Thoughts, Feelings, Confessions & some Tech Stuff - Dileepa Jayathilake's Blog: March 2011

Monday, March 28, 2011

If you don't swim, you miss!!

I'm trying to write an inspirational story. It is based on a recent experience of mine. I stole my theme from Osho. The heading of his one beautiful article was "If you swim, you miss". I twisted the title to match my topic.

I have been trying to learn swimming at least for past 7 years. I made several attempts from time to time. Each time I started with much enthusiasm and tried hard to learn the basics during the first few days. However, I hardly made any progress beyond floating in the water and drifting couple of meters as long as I could hold one breadth. I thought that swimming is not my thing and there's something terribly wrong in my body which hinders me from becoming a swimmer. This thought lead me to give up every time.

However, many incidents compelled me to give another try to learn it. Whenever I got into a swimming pool, may be after a pool side party or in a hotel during a trip, I had to keep my self in the shallow end standing on the pool like a kid which posed me in utter disgrace.
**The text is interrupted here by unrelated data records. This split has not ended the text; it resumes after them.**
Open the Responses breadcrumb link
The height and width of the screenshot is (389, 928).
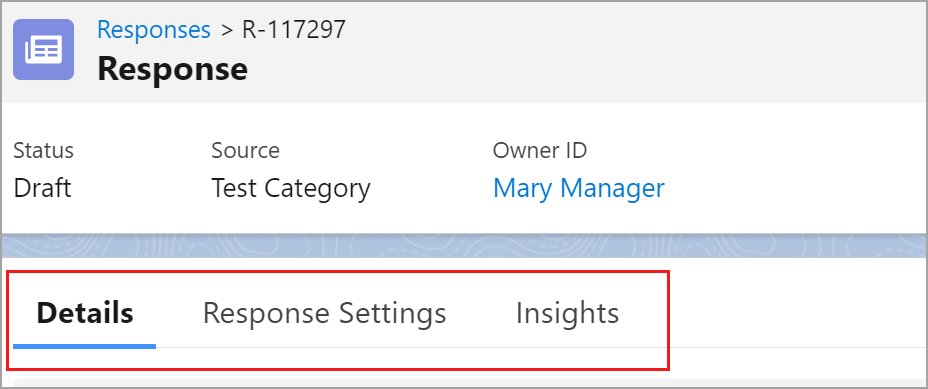coord(154,30)
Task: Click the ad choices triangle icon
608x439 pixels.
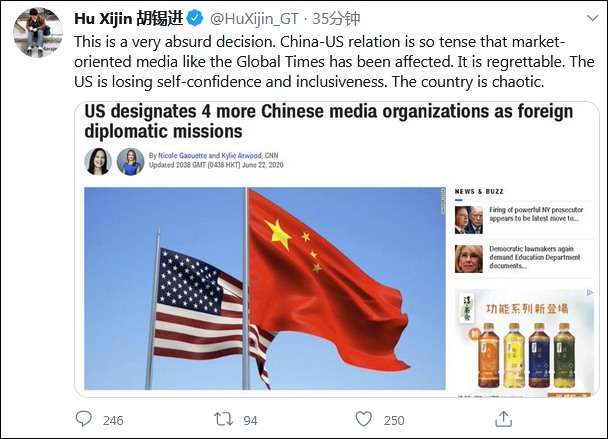Action: click(x=589, y=293)
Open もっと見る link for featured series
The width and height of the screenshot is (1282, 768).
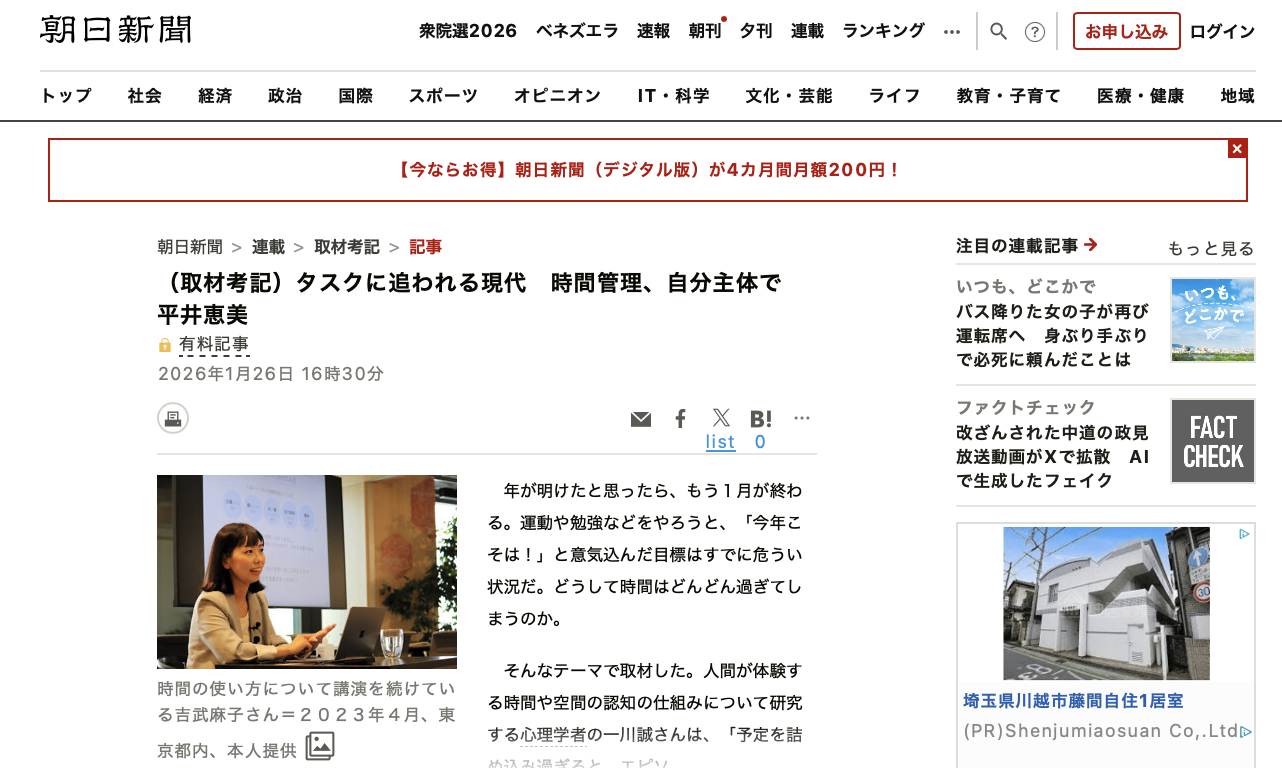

Last year I bought a new swimming pool membership and thought to me, "This time you are either going to learn swimming or drown in the pool and die". This time I made a change; I got the help of a professional trainer.

I started with the same desperate condition. However, my coach gave me the most important advice in learning swimming: "Don't expect progressive results and never give up". This meant that I should not be discouraged if I do not see any progress within days of training. I asked him how long should I be trying to become a swimmer with basic skills. He said "about 30 days". At that point I realized why I was not successful in my previous attempts. In any of those attempts I did not try even closer to 30 days.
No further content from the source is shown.